In the listing below, locate the line containing "Where should I click to: Open the" and the line containing "The height and width of the screenshot is (779, 1568).". Output both of them and every line between, exactly as written, and nothing more.

>>>>>

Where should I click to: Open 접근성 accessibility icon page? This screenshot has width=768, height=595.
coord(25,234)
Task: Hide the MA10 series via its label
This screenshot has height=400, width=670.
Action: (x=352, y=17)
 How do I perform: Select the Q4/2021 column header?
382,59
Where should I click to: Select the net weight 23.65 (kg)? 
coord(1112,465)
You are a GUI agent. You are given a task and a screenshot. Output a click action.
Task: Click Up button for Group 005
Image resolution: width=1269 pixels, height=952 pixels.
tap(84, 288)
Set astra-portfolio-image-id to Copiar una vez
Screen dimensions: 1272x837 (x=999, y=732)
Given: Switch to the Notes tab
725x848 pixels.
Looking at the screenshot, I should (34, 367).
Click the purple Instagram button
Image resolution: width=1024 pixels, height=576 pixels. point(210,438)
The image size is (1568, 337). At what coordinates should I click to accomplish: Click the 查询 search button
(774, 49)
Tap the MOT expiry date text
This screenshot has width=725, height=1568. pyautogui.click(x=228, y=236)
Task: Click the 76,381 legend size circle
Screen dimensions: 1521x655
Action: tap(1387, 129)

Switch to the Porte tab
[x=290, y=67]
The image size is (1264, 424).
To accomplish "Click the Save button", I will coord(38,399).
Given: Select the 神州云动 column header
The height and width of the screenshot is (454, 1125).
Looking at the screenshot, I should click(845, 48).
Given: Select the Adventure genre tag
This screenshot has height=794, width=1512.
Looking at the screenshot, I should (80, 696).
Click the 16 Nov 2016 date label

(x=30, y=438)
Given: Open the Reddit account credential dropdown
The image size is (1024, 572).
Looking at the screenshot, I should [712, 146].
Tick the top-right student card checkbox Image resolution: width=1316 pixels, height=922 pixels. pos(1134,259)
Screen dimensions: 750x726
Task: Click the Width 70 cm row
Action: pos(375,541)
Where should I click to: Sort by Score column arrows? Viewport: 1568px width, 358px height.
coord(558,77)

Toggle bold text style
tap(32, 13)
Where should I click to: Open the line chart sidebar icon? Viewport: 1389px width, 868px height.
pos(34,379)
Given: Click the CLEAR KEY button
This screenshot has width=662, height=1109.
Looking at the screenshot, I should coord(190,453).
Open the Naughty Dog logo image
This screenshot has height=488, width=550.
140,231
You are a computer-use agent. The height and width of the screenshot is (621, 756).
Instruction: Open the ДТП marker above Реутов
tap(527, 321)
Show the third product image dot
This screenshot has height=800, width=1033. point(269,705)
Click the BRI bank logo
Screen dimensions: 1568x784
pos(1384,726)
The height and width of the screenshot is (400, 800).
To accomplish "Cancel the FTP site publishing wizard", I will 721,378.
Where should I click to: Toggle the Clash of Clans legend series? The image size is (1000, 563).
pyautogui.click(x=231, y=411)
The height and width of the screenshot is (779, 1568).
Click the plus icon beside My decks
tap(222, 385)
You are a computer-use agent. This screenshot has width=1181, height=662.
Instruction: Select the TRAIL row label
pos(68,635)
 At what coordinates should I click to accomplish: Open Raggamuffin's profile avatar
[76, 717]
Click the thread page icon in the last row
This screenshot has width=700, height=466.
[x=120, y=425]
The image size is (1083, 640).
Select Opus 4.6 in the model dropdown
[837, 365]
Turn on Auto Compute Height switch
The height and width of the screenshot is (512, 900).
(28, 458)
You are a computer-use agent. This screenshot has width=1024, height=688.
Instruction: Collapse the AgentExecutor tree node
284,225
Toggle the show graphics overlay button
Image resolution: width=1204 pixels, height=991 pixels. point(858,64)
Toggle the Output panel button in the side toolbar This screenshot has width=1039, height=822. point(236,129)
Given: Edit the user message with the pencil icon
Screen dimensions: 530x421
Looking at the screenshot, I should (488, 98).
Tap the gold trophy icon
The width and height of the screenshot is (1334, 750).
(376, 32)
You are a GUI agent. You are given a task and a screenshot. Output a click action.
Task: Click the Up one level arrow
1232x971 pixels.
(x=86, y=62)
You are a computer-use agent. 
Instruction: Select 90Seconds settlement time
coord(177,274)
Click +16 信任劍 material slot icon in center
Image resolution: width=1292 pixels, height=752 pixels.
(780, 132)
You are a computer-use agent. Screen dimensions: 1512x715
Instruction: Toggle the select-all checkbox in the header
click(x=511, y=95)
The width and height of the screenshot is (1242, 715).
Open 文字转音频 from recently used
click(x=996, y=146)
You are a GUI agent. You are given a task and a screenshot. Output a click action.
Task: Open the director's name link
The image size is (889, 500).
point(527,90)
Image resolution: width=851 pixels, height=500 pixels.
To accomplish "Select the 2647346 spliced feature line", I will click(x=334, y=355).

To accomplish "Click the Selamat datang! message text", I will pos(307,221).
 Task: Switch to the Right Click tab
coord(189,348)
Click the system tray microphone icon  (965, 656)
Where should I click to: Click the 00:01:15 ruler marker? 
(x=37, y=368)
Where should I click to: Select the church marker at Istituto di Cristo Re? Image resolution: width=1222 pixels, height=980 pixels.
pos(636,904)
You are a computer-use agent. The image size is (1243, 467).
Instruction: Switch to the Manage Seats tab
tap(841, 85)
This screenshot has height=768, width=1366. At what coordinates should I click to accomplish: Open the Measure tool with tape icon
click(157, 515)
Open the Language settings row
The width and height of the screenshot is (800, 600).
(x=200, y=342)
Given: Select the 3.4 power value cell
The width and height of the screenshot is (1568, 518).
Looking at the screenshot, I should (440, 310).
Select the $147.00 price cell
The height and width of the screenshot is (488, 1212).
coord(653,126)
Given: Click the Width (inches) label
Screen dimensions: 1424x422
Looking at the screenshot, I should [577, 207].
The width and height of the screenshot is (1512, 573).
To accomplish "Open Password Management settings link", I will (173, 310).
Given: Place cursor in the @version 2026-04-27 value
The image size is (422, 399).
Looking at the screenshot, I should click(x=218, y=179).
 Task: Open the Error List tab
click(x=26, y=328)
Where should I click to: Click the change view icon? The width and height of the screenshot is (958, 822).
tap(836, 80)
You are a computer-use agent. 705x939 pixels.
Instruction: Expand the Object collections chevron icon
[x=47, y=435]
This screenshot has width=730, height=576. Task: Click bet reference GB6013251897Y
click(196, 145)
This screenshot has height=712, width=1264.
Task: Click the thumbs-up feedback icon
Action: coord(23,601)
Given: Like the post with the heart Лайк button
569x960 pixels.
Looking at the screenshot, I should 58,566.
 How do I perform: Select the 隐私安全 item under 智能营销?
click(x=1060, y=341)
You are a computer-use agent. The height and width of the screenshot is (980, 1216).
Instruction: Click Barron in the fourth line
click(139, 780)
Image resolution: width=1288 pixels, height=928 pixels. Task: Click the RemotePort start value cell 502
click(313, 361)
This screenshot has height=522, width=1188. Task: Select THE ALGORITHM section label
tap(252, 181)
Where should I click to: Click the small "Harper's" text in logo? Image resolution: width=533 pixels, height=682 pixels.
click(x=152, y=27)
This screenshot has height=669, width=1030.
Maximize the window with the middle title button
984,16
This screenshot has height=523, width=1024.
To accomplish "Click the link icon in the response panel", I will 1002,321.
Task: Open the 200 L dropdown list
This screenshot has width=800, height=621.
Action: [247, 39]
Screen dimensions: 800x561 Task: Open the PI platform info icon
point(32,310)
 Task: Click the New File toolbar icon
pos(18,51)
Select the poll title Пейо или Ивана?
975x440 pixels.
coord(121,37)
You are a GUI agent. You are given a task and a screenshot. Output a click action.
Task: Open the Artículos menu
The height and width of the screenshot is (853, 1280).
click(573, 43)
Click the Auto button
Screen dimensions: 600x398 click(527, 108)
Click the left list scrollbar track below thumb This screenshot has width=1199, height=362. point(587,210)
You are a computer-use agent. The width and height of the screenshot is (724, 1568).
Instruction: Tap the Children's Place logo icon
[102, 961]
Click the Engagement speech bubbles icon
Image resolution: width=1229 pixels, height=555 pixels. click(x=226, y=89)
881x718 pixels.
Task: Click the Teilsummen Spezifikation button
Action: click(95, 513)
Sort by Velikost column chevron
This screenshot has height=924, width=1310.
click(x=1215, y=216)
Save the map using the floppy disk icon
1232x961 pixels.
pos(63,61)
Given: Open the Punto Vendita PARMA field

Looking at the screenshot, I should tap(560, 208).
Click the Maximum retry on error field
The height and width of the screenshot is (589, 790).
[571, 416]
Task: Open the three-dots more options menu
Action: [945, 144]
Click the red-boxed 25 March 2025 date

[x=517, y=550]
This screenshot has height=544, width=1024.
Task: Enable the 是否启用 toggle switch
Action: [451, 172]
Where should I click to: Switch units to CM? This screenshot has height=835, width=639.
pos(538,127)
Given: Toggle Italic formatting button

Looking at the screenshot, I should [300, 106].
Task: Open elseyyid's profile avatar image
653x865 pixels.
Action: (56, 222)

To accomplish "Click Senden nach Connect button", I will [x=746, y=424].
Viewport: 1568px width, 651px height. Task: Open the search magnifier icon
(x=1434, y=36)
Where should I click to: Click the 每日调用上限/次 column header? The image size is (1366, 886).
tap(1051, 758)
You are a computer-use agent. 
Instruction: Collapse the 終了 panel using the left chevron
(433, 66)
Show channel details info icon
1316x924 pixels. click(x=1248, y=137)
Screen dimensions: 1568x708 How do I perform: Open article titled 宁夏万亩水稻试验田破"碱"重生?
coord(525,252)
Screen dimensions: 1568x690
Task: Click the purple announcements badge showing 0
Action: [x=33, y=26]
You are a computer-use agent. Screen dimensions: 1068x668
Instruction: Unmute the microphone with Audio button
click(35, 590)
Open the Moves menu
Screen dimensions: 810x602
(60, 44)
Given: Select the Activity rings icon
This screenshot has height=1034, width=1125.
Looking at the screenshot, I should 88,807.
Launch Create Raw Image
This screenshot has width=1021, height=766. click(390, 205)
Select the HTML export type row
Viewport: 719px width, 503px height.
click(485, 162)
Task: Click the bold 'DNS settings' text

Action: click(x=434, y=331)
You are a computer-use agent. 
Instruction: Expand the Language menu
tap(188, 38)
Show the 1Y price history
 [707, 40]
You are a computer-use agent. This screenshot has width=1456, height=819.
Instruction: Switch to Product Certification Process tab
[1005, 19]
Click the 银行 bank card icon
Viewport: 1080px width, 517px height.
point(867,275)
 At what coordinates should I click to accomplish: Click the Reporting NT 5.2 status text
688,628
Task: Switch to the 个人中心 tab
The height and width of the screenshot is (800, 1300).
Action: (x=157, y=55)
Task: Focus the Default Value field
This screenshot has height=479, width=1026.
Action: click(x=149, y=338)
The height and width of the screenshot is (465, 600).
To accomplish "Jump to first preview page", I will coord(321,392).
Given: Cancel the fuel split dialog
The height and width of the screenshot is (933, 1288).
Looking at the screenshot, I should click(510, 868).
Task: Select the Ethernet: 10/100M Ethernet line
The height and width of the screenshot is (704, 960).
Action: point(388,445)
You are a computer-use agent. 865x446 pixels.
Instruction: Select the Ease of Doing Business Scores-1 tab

<<<<<

§ **RESULT**:
Where should I click to: Open the line chart sidebar icon? Viewport: 1389px width, 868px height.
pos(34,379)
Given: Click the CLEAR KEY button
This screenshot has width=662, height=1109.
Looking at the screenshot, I should coord(190,453).
Open the Naughty Dog logo image
This screenshot has height=488, width=550.
140,231
You are a computer-use agent. The height and width of the screenshot is (621, 756).
Instruction: Open the ДТП marker above Реутов
tap(527, 321)
Show the third product image dot
This screenshot has height=800, width=1033. point(269,705)
Click the BRI bank logo
Screen dimensions: 1568x784
pos(1384,726)
The height and width of the screenshot is (400, 800).
To accomplish "Cancel the FTP site publishing wizard", I will 721,378.
Where should I click to: Toggle the Clash of Clans legend series? The image size is (1000, 563).
pyautogui.click(x=231, y=411)
The height and width of the screenshot is (779, 1568).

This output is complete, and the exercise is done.